Crime Brulee
Recipe for a Food Mystery:
- 1 dash missing person
- 1 cup New Orleans atmosphere
- 2 cups New Orleans cooking
- Cut 1 cup investigation of missing person with 1 pound of talk about cuisine of New Orleans
- Season with a smidgen of action and suspense
- Stir ingredients and print them out. Serves an undetermined number of readers.
This recipe is used for a lot of food mysteries with variations in amounts and ingredients, and that’s the key. Some of those variations make all the difference in the world. Add a little more suspense and actual investigation and you’ll get a mystery that I’ll gobble down. Skimp on the suspense, intersperse every few pages with long discussions about the food, throw in unbelievable coincidences and I’ll work my way through it as though I were finishing the unwanted vegetable on my plate.
New Orleans, the French Quarter, voodoo, spicy Cajun and Creole cooking – all things guaranteed to put you in the mood for dark and mysterious doings. Unfortunately, though all of these elements are featured in Crime Brulee, they don’t elicit any of the emotions a reader would expect to feel reading a mystery set in New Orleans.
Ms. Fairbanks introduces a protagonist the reader wants to follow to New Orleans, but then she peoples the book with supporting players who are uninteresting at best and unlikable at worst. Carolyn Blue is forty-something, has retired from being a homemaker and has taken up a career as a food writer. Her latest assignment is a book about Cajun cooking, which dovetails nicely with her professor husband’s plans to attend a conference in New Orleans.
The conference brings together many of Carolyn and Jason’s old college pals, including Carolyn’s very good friend Julienne. When Julienne disappears after a fight with her husband, Carolyn seems to be the only one who’s worried. Julienne’s husband, Nils, is convinced that she’s taken off with a lover and the others in the gang are sure that the missing woman will turn up when she needs to at the conference. Carolyn is sure Julienne would not just disappear, so she spends her time investigating by showing up at the places she and her friend planned to visit in New Orleans.
These visits and the other efforts Carolyn puts in to find her friend are broken up by long passages about the food that Carolyn is experiencing. Naturally, since this is a food mystery, there are recipes thrown in as well. They also contribute to a choppy suspense level. It’s hard to be interested in Julienne’s whereabouts when all these people can do is talk about the food they’re eating.

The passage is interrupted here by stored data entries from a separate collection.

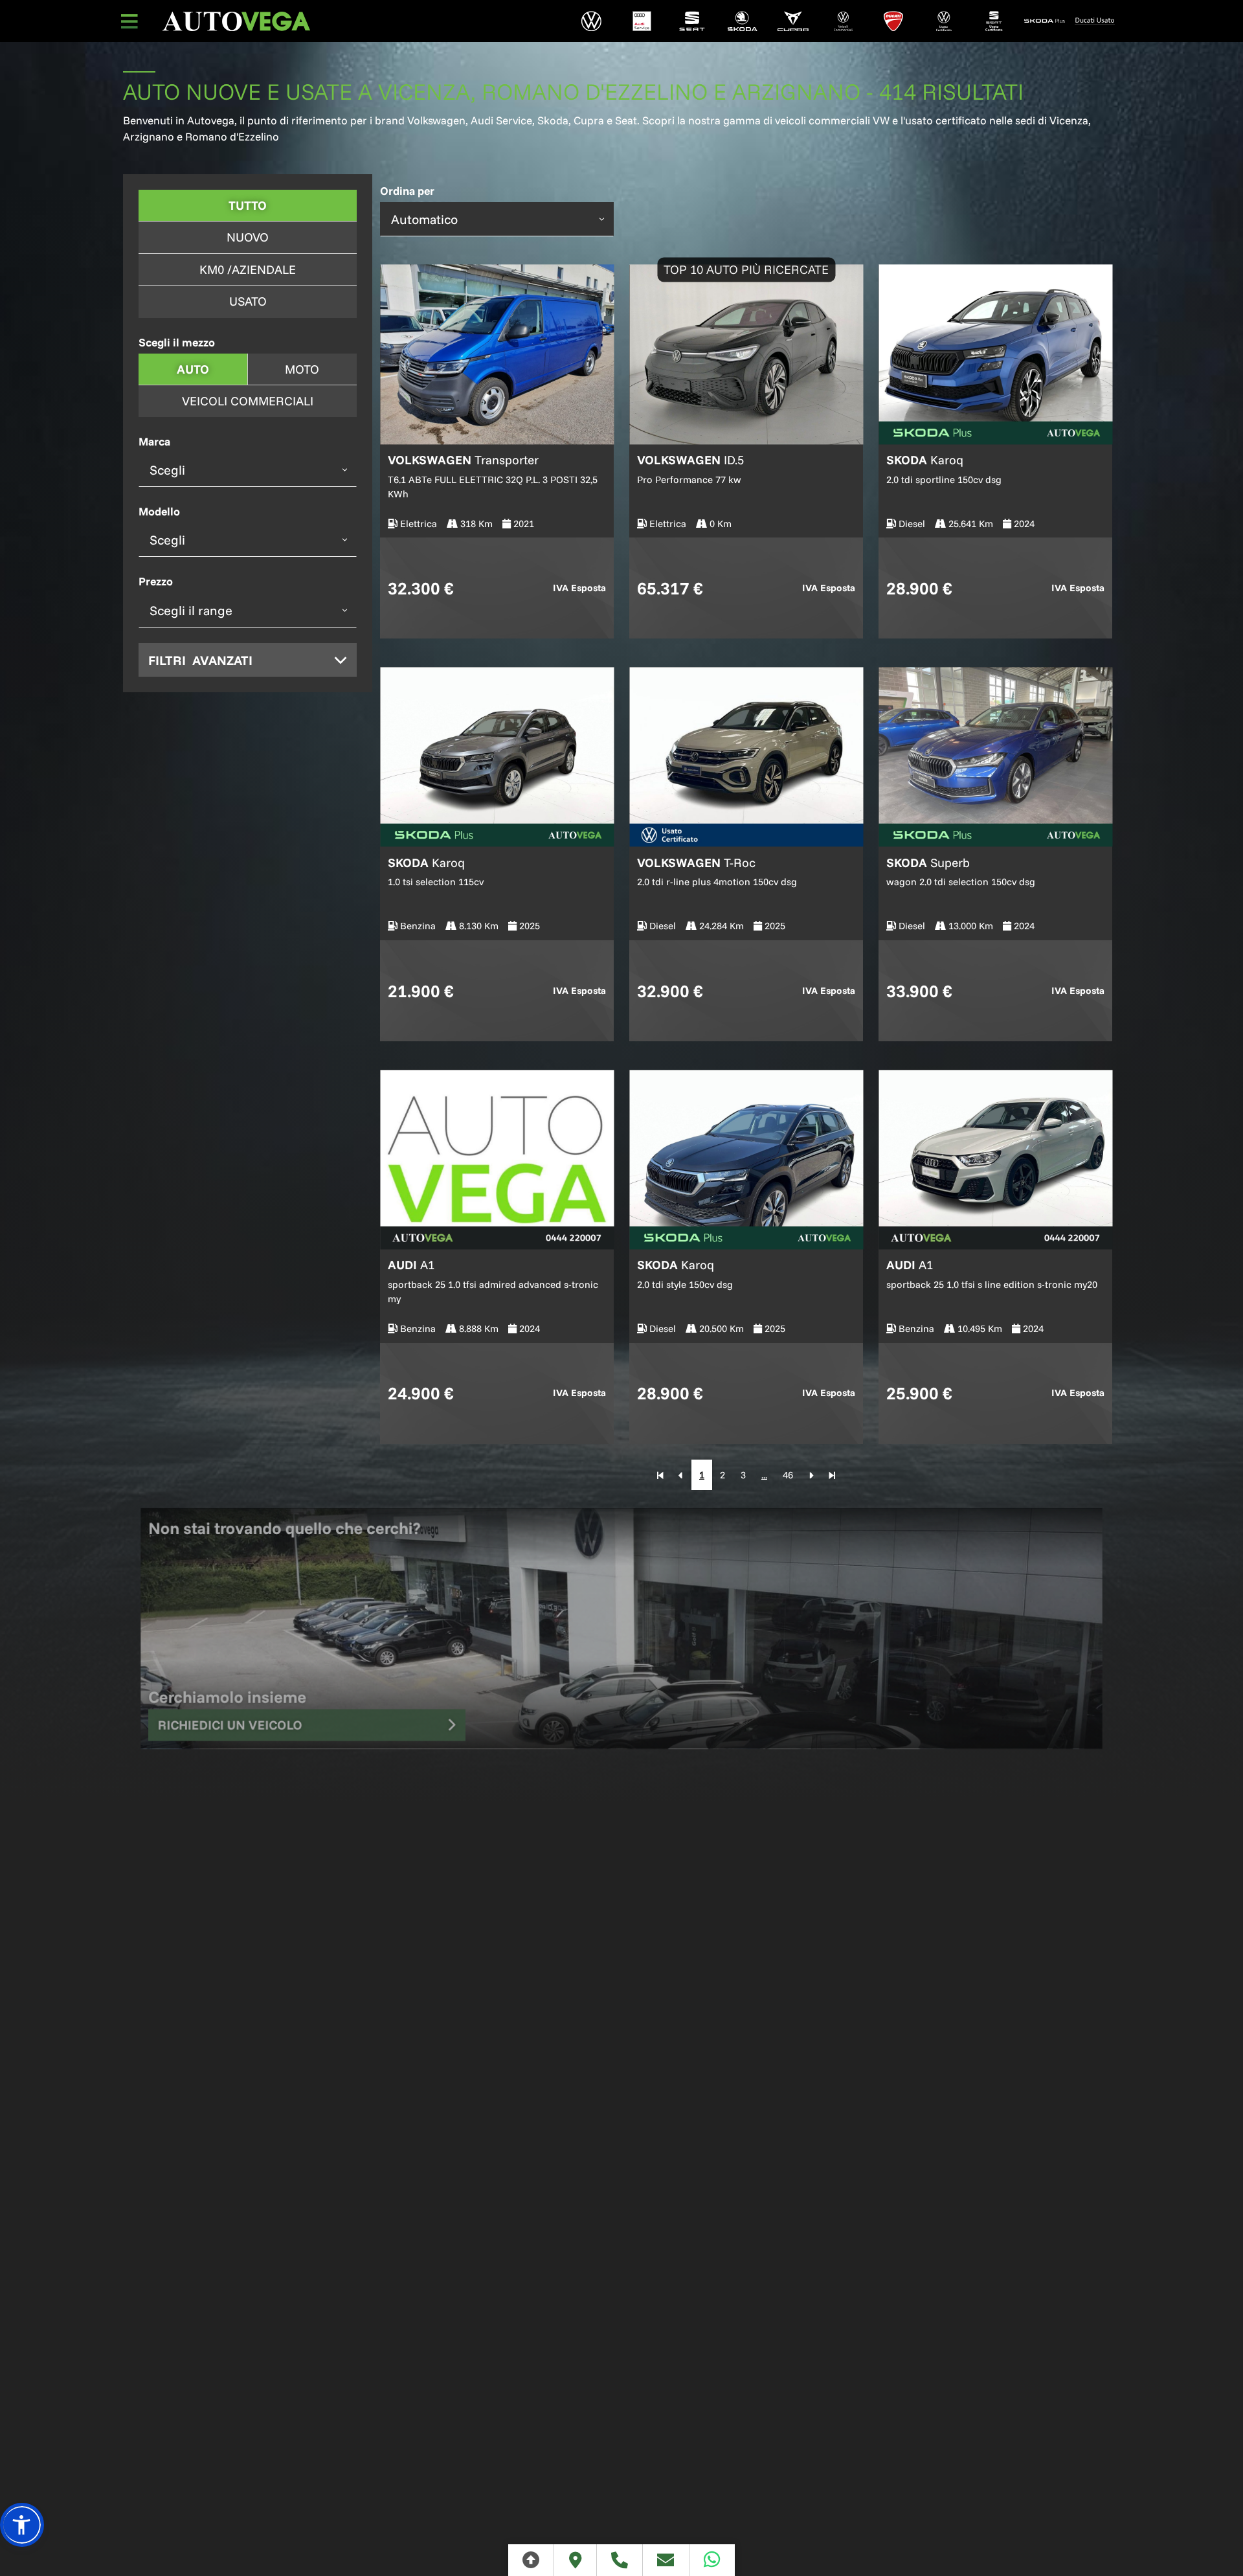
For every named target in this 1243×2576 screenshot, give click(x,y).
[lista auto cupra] (793, 21)
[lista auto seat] (692, 21)
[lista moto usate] (1094, 21)
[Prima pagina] (660, 1475)
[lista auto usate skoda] (1044, 21)
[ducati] (893, 21)
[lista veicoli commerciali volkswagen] (843, 21)
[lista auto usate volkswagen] (944, 21)
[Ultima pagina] (832, 1475)
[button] (22, 2525)
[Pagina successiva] (811, 1475)
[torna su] (531, 2560)
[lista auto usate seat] (994, 21)
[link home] (236, 21)
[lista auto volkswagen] (591, 21)
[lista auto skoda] (742, 21)
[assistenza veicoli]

I liked Carolyn, and I even liked some of the descriptions of the food, but that isn’t why I read a mystery. None of the “suspects” was fleshed out enough to be viable, so by the time we found out what happened to the missing Julienne, I didn’t much care. Any shock value had long since been lost and the explanation came out of nowhere, which is another big “don’t” for a mystery. For those of you who enjoy lots of food talk, this one may be more to your taste, but I’ll take my next bite out of a different series.